When the Dallas Cowboys’ practice facility collapsed in a storm back in May, it seemed like a horrific freak accident, a confluence of just the right weather factors that caused the whole thing to fall down. Since then, however, a steady stream of successively worse details has emerged that has painted the responsible parties in a less-than-flattering light.
Yesterday, new details emerged that are perhaps the most galling and ghastly of all, thanks to a lawsuit against the company who built the Cowboys’ facility. In 2004, the company’s building engineer, Brooke McLarty, sent a chilling warning to his bosses regarding their products: “We can’t continue to operate this way or we’re going to kill somebody.”
That warning was only one piece of the horrible puzzle that is now being put together about Cover-All Building Systems. According to the DALLAS MORNING NEWS:
•The man who did the initial engineering calculations for the Philadelphia building was a trainee in his mid-20s and not a licensed engineer. He also did the Cowboys calculations, McLarty and others said.

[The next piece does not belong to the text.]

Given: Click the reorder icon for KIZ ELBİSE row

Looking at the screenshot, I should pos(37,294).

•After the Philadelphia collapse, Cover-All put the trainee’s supervisor – Enrique Tabak, McLarty’s predecessor – on probation. It said he was out of the office too much and ignored orders. While on probation, Tabak oversaw engineering for the company’s biggest-name clients ever: the Cowboys and the New England Patriots. After he finished those tasks, he was fired.

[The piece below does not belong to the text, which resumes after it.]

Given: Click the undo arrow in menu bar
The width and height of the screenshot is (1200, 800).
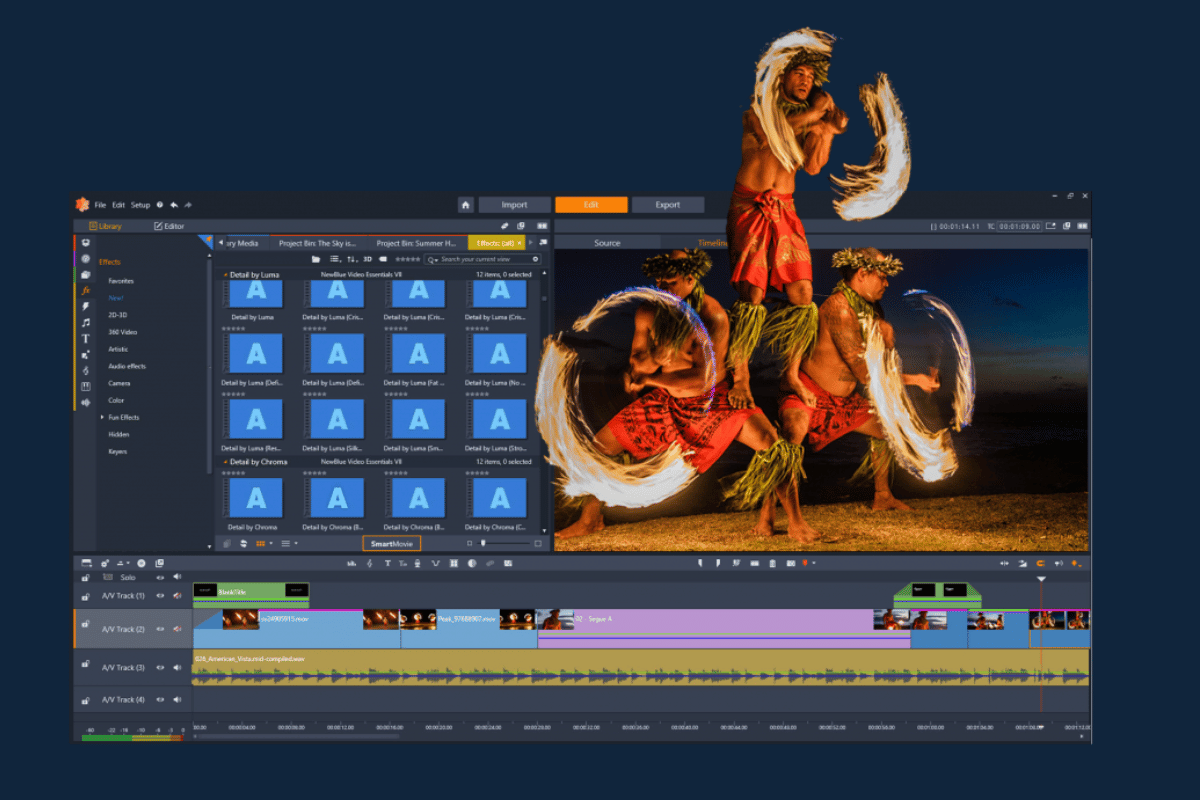Looking at the screenshot, I should [x=174, y=205].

•The trainee-supervisor team committed several engineering errors of “amazing proportions” that caused the Philadelphia warehouse to fail under the weight of snow, a building-collapse expert concluded. He found that the warehouse had only one-third of the steel roof framing it needed.
•The veteran Cover-All consultant who certified the engineering on the Philadelphia job admitted that he didn’t review building codes or closely check the company’s design calculations.
In a Pennsylvania court, Cover-All portrayed the shortcomings as inconsequential. It denied blame for the collapse of the six-week-old building, which injured no one.
A judge disagreed and ordered the Canada-based business to pay about $3.5 million in damages.
The snowfall, he wrote, “would have been easily tolerated by the building had it been properly designed and constructed.”
So this wasn’t even the first time this had happened to a Cover-All facility. Yet the Dallas Cowboys, one of the most prominent and wealthy teams in all of sport, went with a company like Cover-All to get their practice facility built. This takes greed and carelessness to a whole new level on the part of all parties involved. Hopefully, at some point justice will be served - but all the money, lawsuits, and criminal charges in the world won’t allow Rich Behm to walk again.